Summary
In February 1990, the Executive Branch commissioned the National Institute of Agricultural Technology (INTA) to develop a food security program designed to help the poor maintain small vegetable gardens to produce food for their own consumption. On August 3, 1990, the INTA Board of Directors issued Resolution 239 approving the Pro-Huerta Program.
In the 1990s the World Bank granted Argentina a special structural adjustment loan that included a safeguard condition according to which the borrower’s overall budget for certain social programs would be maintained intact; the Pro Huerta social program was listed among them. However, in 1999, the budget for the Pro-Huerta Program suffered a nearly 65 percent reduction which threatened the right to food of its beneficiaries.

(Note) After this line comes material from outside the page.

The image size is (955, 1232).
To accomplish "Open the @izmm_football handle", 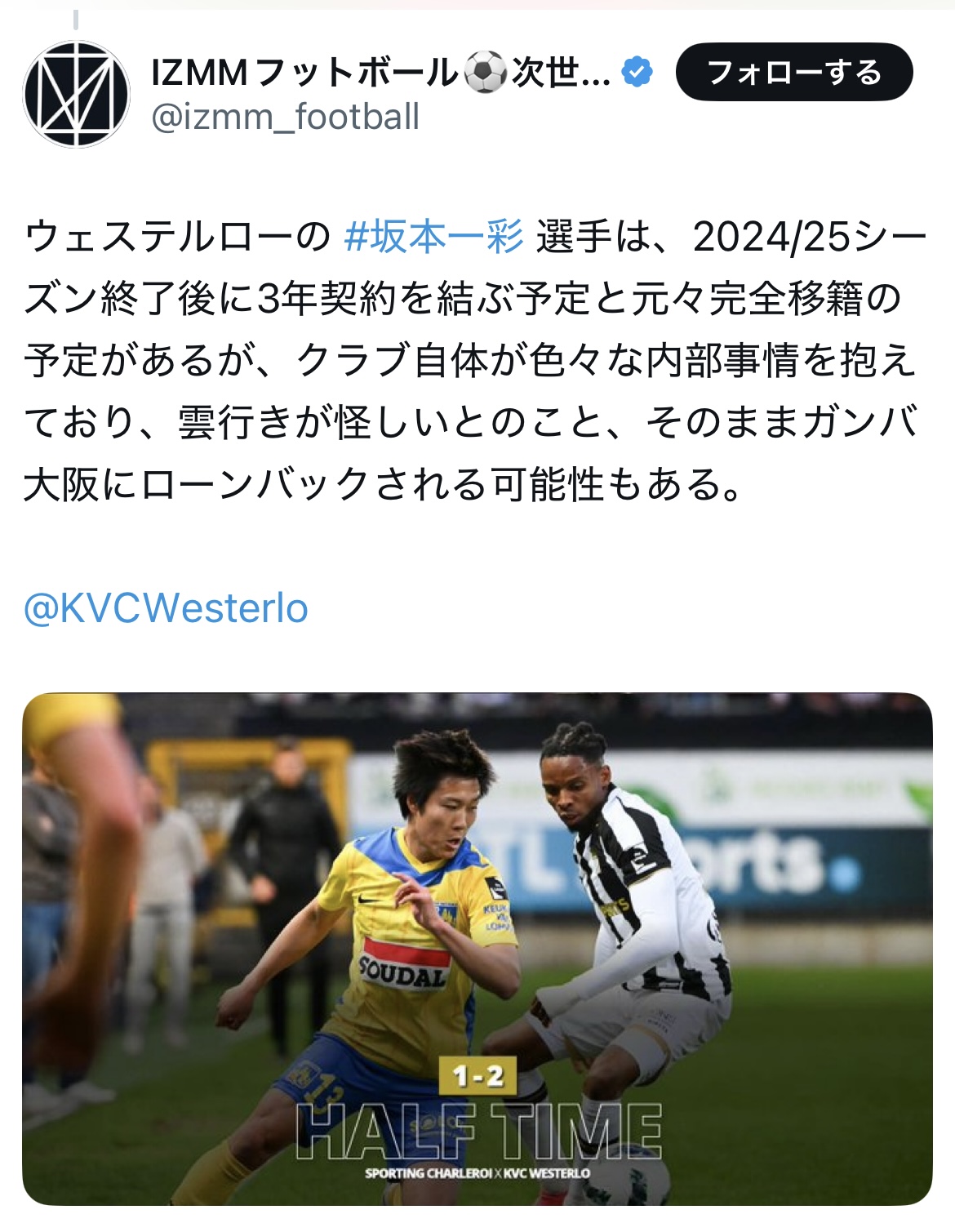I will pos(285,117).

In June 1999, with Centro de Estudios Legales y Sociales as counsel, a group of 418 beneficiaries issued a complaint before the Sub-regional Office of the World Bank in Buenos Aires stating that the budget cut to the Pro-Huerta program constituted a serious violation of the terms and conditions on which the Bank approved the loan, as well as of the Bank’s policies and legal procedures. Moreover, the claimants argued the breach violated General Comment No. 12 on the right to adequate food adopted by Committee on Economic, Social and Cultural Rights under Article 11. Due to the inaction of the World Bank’s management, a claim was also presented before the Inspection Panel that blamed local officials of the Bank for failure to deal with the harm to the project that the budgetary reductions could cause and demanded that the Panel delay the pending loan payments to Argentina until the government restored adequate funding.
In December 1999 the Inspection Panel visited the country and released a report which affirmed its power to consider petitions tied to structural adjustment policies and recognized that beneficiaries had standing as affected persons.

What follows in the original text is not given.